En ces périodes de grande chaleur, on ne sait plus très bien comment traiter les vins rouges pour les servir à bonne température. J’avais placé une bouteille de La Courtade Côtes de Provence rouge 1995 dans le compartiment légumes du réfrigérateur. Sorti une heure avant de passer à table, ce beau vin de Porquerolles montre la trace de son passage dans le froid. Le vin est beau, avec un sentiment de râpe terrienne fort agréable, mais ce coup de froid, même léger, gauchit le goût d’un vin de Provence très raffiné.
Le lendemain, nous allons chez des voisins et amis pour dîner. La lune en milieu de premier quartier éclaire la table à travers une forêt de pins majestueux penchés sur une mer dont la houle nous berce de son bruit rythmé. L’apéritif se commence avec un champagne Moët & Chandon non millésimé qui sert de faire-valoir à un magnum de champagne Laurent Perrier Grand Siècle dont la fraîcheur romantique est un plaisir dont nous ne nous lassons pas (c’est le troisième magnum que nous partageons avec ces mêmes amis). Bulots, olives, pignons se grignotent d’un bon appétit.
Par une coïncidence amusante, mon ami ouvre une bouteille de La Courtade Côtes de Provence rouge 2004, qu’il a lui aussi fait passer par le réfrigérateur. Et nous aurons la preuve de l’effet négatif de cette mesure lorsqu’il ouvrira une deuxième bouteille du même vin sortant directement de la cave. L’écart est très sensible.
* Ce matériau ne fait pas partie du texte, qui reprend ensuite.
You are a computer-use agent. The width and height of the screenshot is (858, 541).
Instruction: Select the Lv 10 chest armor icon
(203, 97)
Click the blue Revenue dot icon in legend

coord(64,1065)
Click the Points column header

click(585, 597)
L’objet du dîner est de comparer deux daurades royales, l’une cuite par la maîtresse de maison et l’autre par le maître de maison. Je sors mon petit manuel virtuel de diplomatie afin de déterminer lequel de nos deux amis doit être flatté. En fait les deux daurades sont excellentes, celle du maître de maison étant plus portée sur la sauge. Et, sous les palmiers dont les troncs sont des piliers de cathédrale, dans l’agréable fraîcheur d’un soir d’été, je suis frappé par l’incroyable évidence que le vin et le poisson collent à la personnalité de cette belle région. Le vin est extrêmement terrien et m’évoque les pins parasols, les truffes encore pleines de terre et les olives noires. La sauge sent les champs et les sous-bois troués par un chaud soleil. Et le poisson, par son goût dont la légère râpe ressemble à celle du vin, consolide l’impression d’une cohérence gustative régionale. Je sens, je respire, je bois et je mange la beauté de la région. Dans la sérénité du soir, ce sentiment me remplit de joie.
Nous nous livrons ensuite à une orgie de glaces de la pâtisserie Ré. J’ai déjà dit que la maison Ré de Hyères donne le « la » des douceurs pâtissières. Glace à la vanille, sorbet abricot et sorbet framboise à profusion flattent la gourmandise, poussés par des gâteaux secs au goût de revenez-y. Le Grand Siècle laisse la vedette aux parfums de glaces et aux conversations d’une belle nuit sous la lune.